State officials on Tuesday weighed the legality of a move by three Westminster school trustees to satisfy both antidiscrimination law and their Christian principles, leaving school officials and parents in limbo about the fate of $8 million in annual state funding -- and the future of the district.
With the board majority holding firm to religious and moral convictions that gender is determined only at birth, Westminster remains the only one of California’s 1,056 school districts not to adopt a state-mandated antidiscrimination policy that lets school employees and students define their own gender. The district, whose board has five members, serves 10,000 children in kindergarten through eighth grade at 17 schools.
Monday, hours before a state-imposed deadline to comply with the law or lose some funding, trustees approved a policy that meets some of the state requirements but still does not allow victims of discrimination to define their own gender.
Should state education officials find that stance legal, the three trustees -- Judy Ahrens, Helena Rutkowski and Blossie Marquez-Woodcock -- would score a dramatic victory in the face of opposition not only from the state but from parents angry at the board majority’s willingness to jeopardize funding. Parents have mounted a recall campaign against the two trustees whose terms are not up this year.

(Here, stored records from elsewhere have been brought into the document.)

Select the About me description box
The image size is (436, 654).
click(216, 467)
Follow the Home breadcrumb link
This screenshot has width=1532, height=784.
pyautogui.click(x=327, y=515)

Meanwhile, state Sen. Joe Dunn (D-Santa Ana) said Tuesday that he planned to attach to a bill, as early as this week, legal language that would give the state schools superintendent broader powers to take over school districts that defy the law.
“We should reject any attempt by them to rewrite California law in a way they are comfortable with,” Dunn said. “They need to stop playing games here and come into compliance. We can’t make an exception for one specific school district.”
But the lawyer hired by the three trustees last week to craft their legal defense -- replacing an attorney who had represented the district for 27 years -- contends that Westminster is on solid legal ground.
“Is it discrimination if a man claims he’s a woman and says he must be treated as a woman? We believe the answer, clearly under the law, is no,” said the new lawyer, Mark Bucher, who co-founded Education Alliance, an organization that helps get socially conservative school trustees elected in Orange County.
In the state law, “gender” is defined as “a person’s actual sex or perceived sex and includes a person’s perceived identity.”
Bucher argues that the phrase “perceived sex” is ambiguous and does not necessarily mean that districts must allow victims of discrimination to define their own gender. Instead, he argues, a victim’s gender may be defined -- as it is in the state penal code -- by how the person accused of discrimination perceives it.
At Monday’s emergency board meeting, the three-trustee majority adopted Bucher’s definition of “gender.” The definition makes clear that the “perception of the alleged victim is not relevant to the determination of ‘gender.’ ”
District officials on Monday sent the new language to Jack O’Connell, the state superintendent, whose legal experts were reviewing it Tuesday.
District officials said there was little they could do but wait. They fielded a few calls Tuesday from other districts around the state that are closely monitoring developments in Westminster.
“The implications that it has for the state are significant,” district spokeswoman Trish Montgomery said. “If they [state officials] were to accept this version, they have the question of what kind of standard to hold other districts to. Do others have the right to develop their own version or adopt our version?”
Trustee JoAnn Purcell, who along with board President James Reed has voted consistently against the majority on the issue, said that if O’Connell approves Westminster’s new wording, it will “open the door to a lot more problems.” She and Reed both want the state to take over the district.
“We’re hoping upon hope that Jack O’Connell or Senator Dunn will move as swiftly as possible to do away with the board,” she said. “We’re concerned about more irresponsible behavior by these three. They’re not friends of public school education, and Mrs. Ahrens would probably put us back about 50 years in civil rights.”
The Westminster case is an important test of how the state’s education code protects students, said Jennifer Pizer, a senior staff attorney with Lambda Legal, a national nonprofit legal advocacy group for gays, lesbians and transsexuals.
“The trustees are trying to carve out of the education code an important type of protection,” Pizer said. “They are trying to insist on gender conformity and withhold protection from young people who know they’re different.”
She said doctors recognize a condition called gender identity disorder or gender dysphoria, and experts say it is best to spot the condition early. “It’s very harmful for young people to take away from them the ability to identify who they are,” she said.